__Exercise prompt__: An exact copy of the data is required, with no pictures in it.

__Records from a data collection__:
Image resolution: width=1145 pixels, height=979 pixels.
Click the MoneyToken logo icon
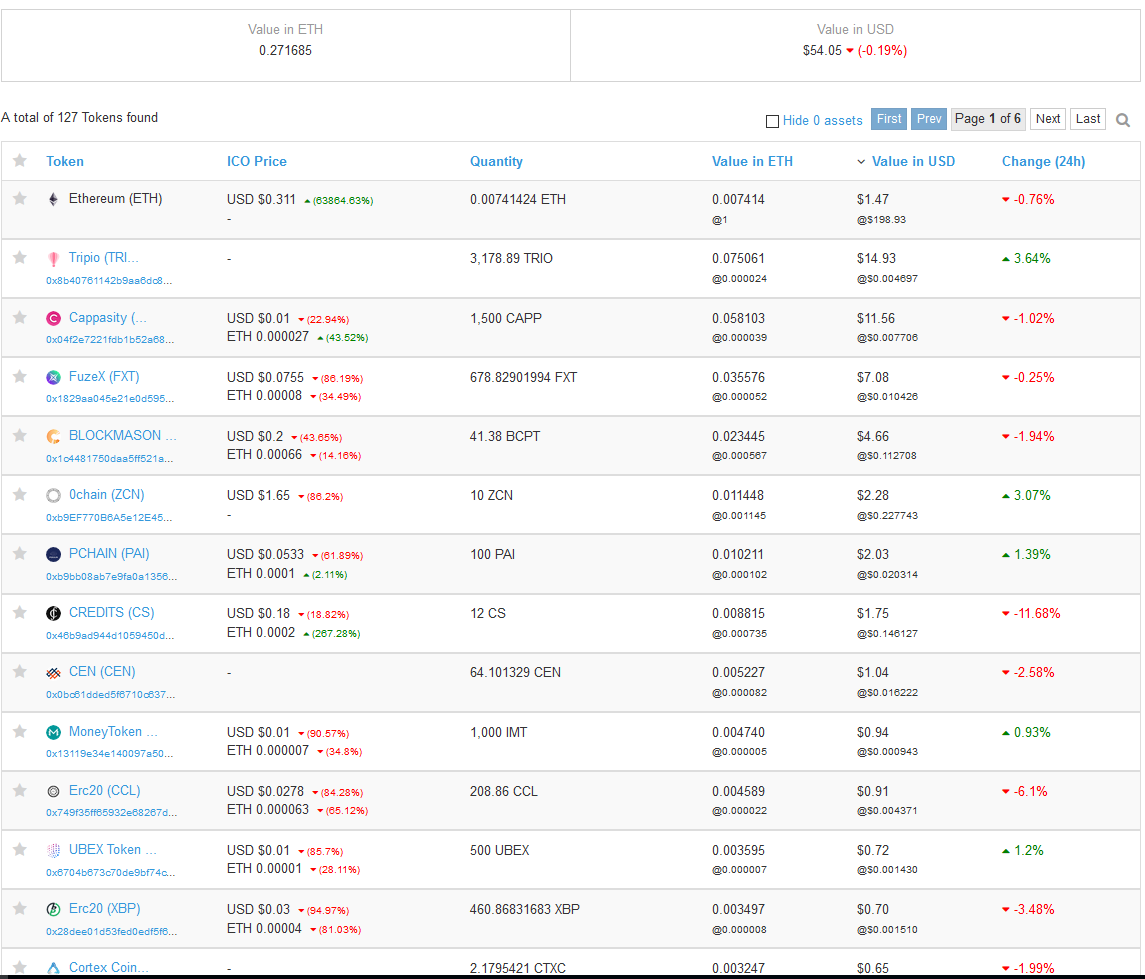tap(53, 732)
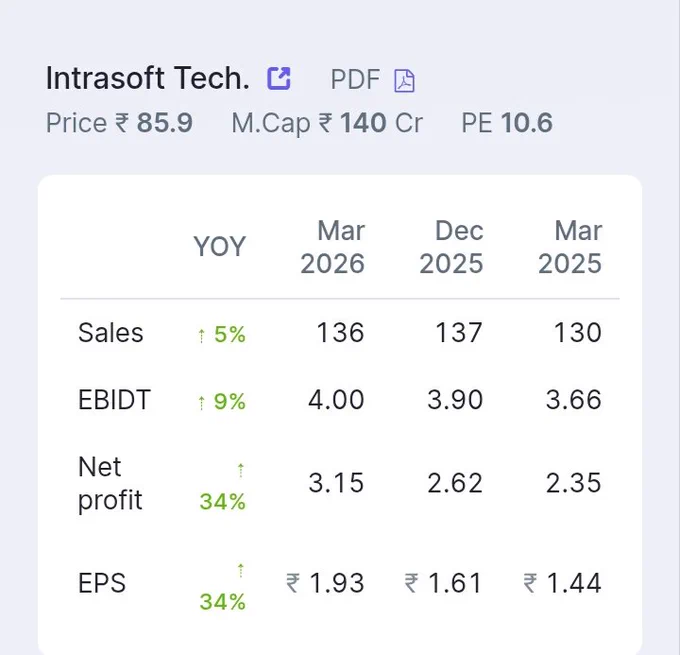Click the Sales row label
The width and height of the screenshot is (680, 655).
pyautogui.click(x=111, y=333)
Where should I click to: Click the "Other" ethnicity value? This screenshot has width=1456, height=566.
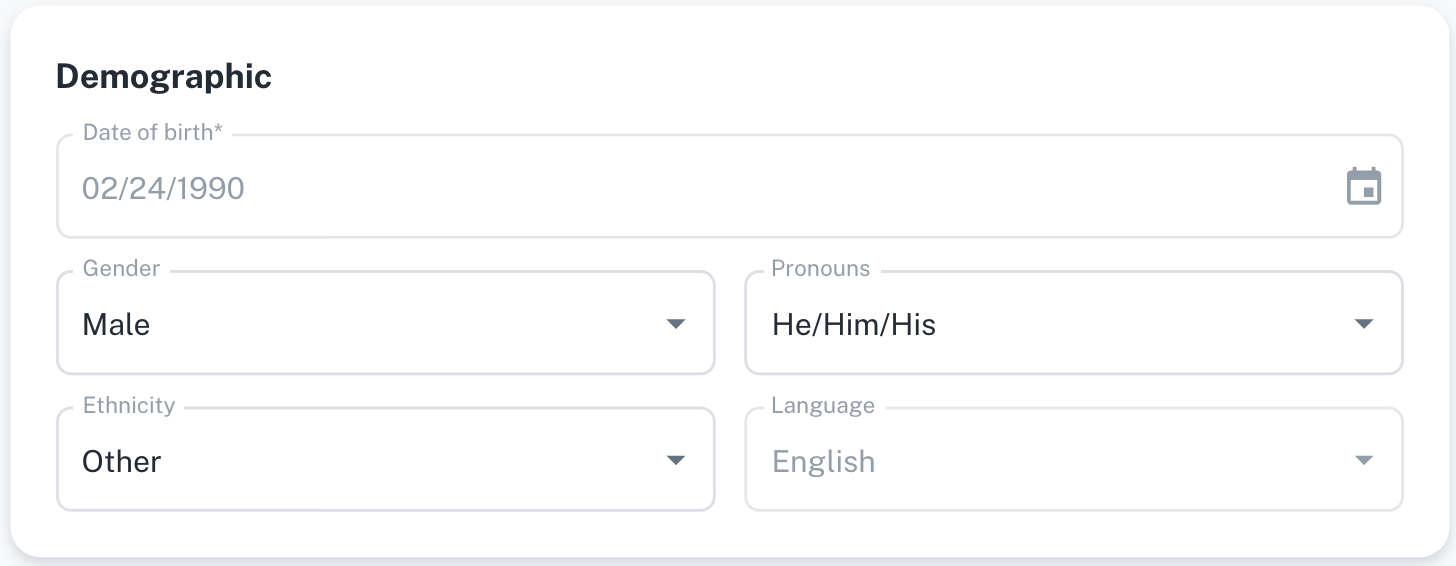tap(122, 461)
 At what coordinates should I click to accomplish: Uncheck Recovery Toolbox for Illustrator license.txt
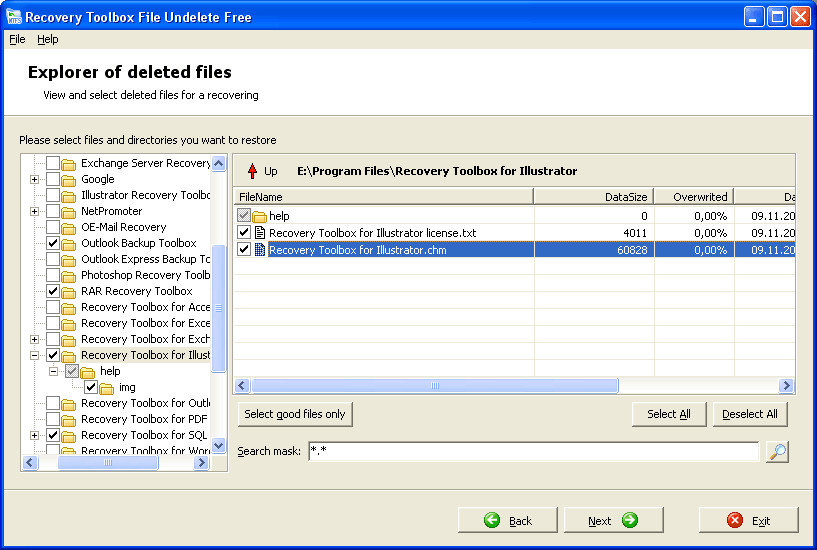pyautogui.click(x=244, y=232)
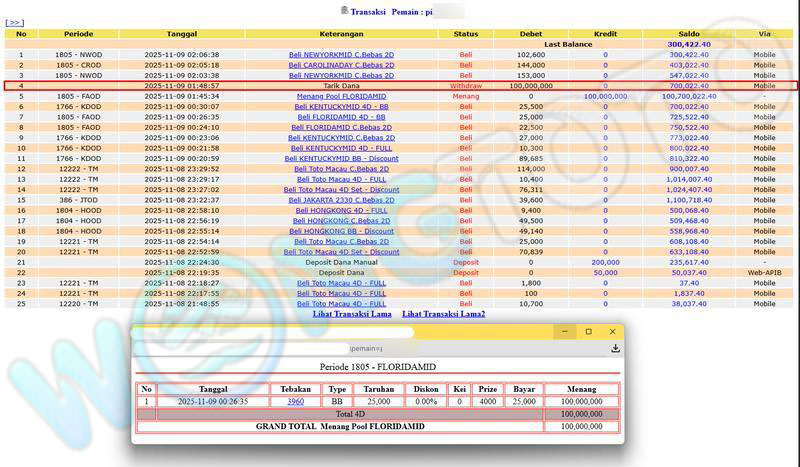Viewport: 800px width, 467px height.
Task: Open Beli JAKARTA 2330 C.Bebas 2D entry
Action: click(x=341, y=200)
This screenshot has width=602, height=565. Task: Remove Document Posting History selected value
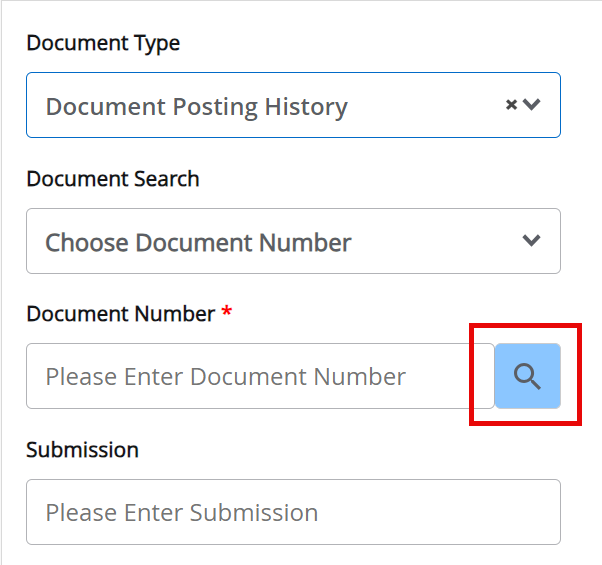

__Answer section__:
Image resolution: width=1145 pixels, height=979 pixels.
Click the MoneyToken logo icon
tap(53, 732)
Click the Sales row label
The width and height of the screenshot is (680, 655).
pyautogui.click(x=111, y=333)
Where should I click to: Click the "Other" ethnicity value? This screenshot has width=1456, height=566.
tap(122, 461)
 At what coordinates should I click to accomplish: Uncheck Recovery Toolbox for Illustrator license.txt
pyautogui.click(x=244, y=232)
Viewport: 800px width, 467px height.
Task: Open Beli JAKARTA 2330 C.Bebas 2D entry
Action: click(x=341, y=200)
This screenshot has width=602, height=565. Task: Remove Document Posting History selected value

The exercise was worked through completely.